Inspiré par le scandale provoqué en 1917 par Parade, qui réunissait Cocteau, Picasso et Satie, Marco Berrettini invente No Paraderan dans les coulisses d’une soirée de gala mouvementée (du 29 janvier au 1er février). Avec Le Théâtre et son double, Gwenaël Morin donne forme à neuf propositions de mises en scène imaginées par Antonin Artaud (du 10 au 28 mars).
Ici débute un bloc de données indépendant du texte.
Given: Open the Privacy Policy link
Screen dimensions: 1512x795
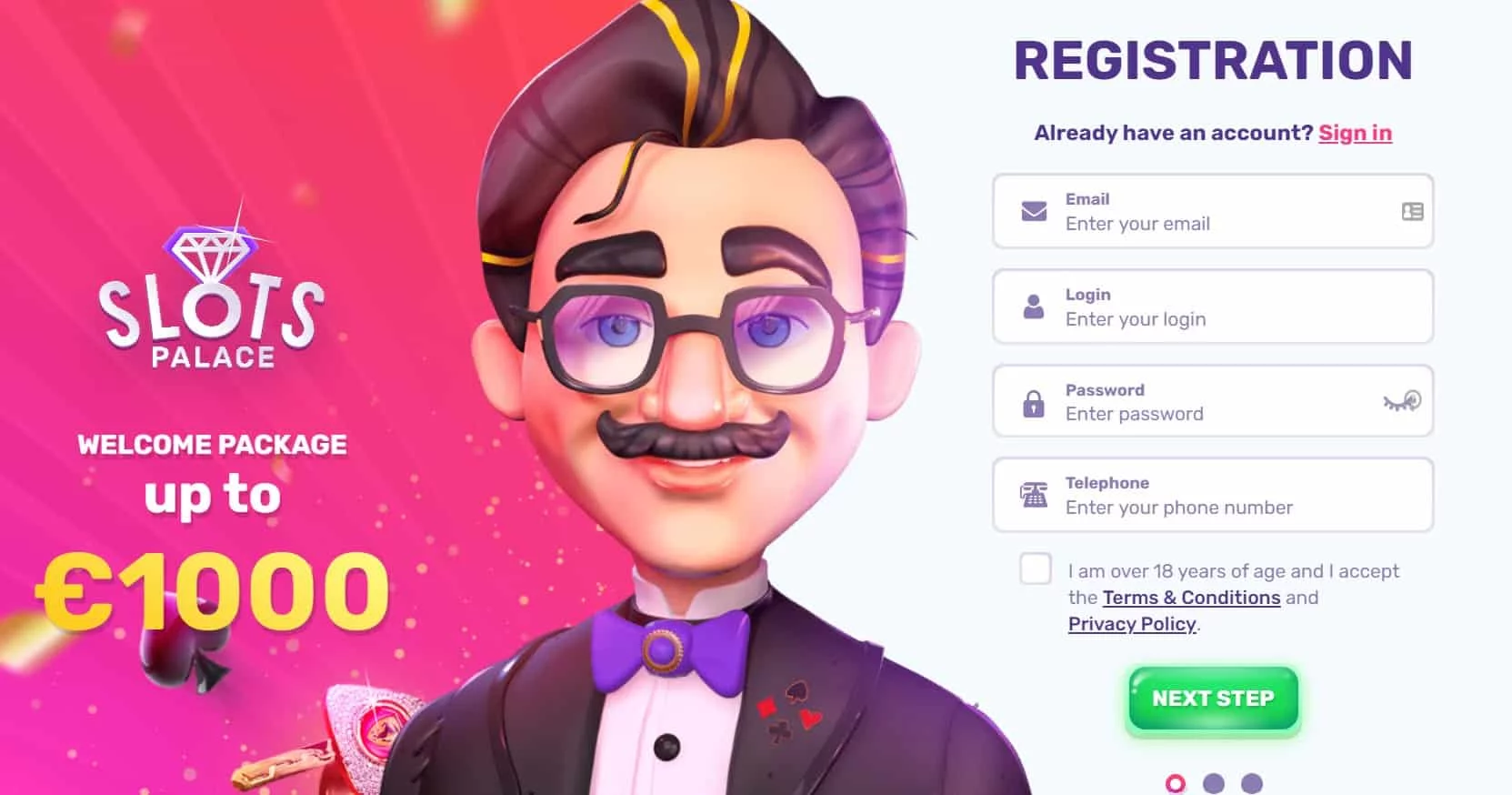Looking at the screenshot, I should (x=1132, y=624).
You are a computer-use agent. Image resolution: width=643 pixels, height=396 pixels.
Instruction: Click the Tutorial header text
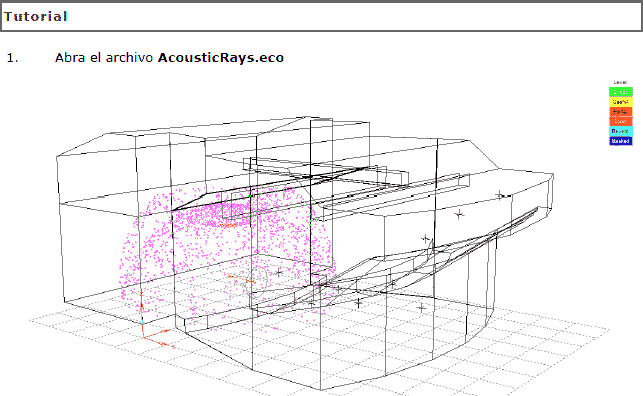click(36, 16)
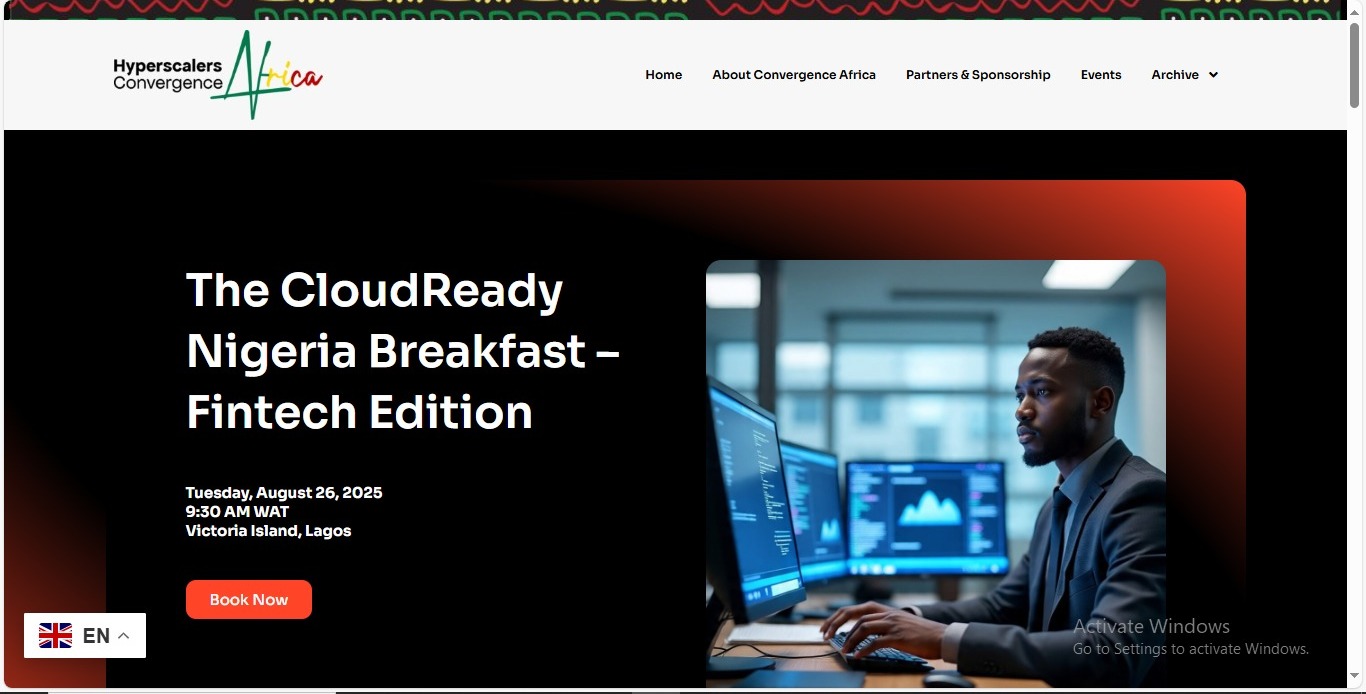Click the hero photo of the man at computers

tap(935, 470)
Le passé dialogue avec le présent dans la série Monuments d’Eszter Salamon, sa dernière livraison, Hétérochronie/Palermo 1559-1920 s’intéresse au principe de momification (du 1er au 4 avril).
Louise Orry-Diquéro et trois anciens des Chiens de Navarre (Thomas Scimeca, Anne-Elodie Sorlin et Maxence Tual) planchent dans Jamais labour n’est trop profond sur le thème : est-il possible de repartir de zéro ? (du 23 au 30 avril). Avec l’œuvre écrite et plastique de l’artiste Dieter Roth, Christoph Marthaler propose Das Weinen (Das Wähnen), une réflexion tendre et cruelle sur les principes de la décomposition de la matière (du 24 au 30 avril).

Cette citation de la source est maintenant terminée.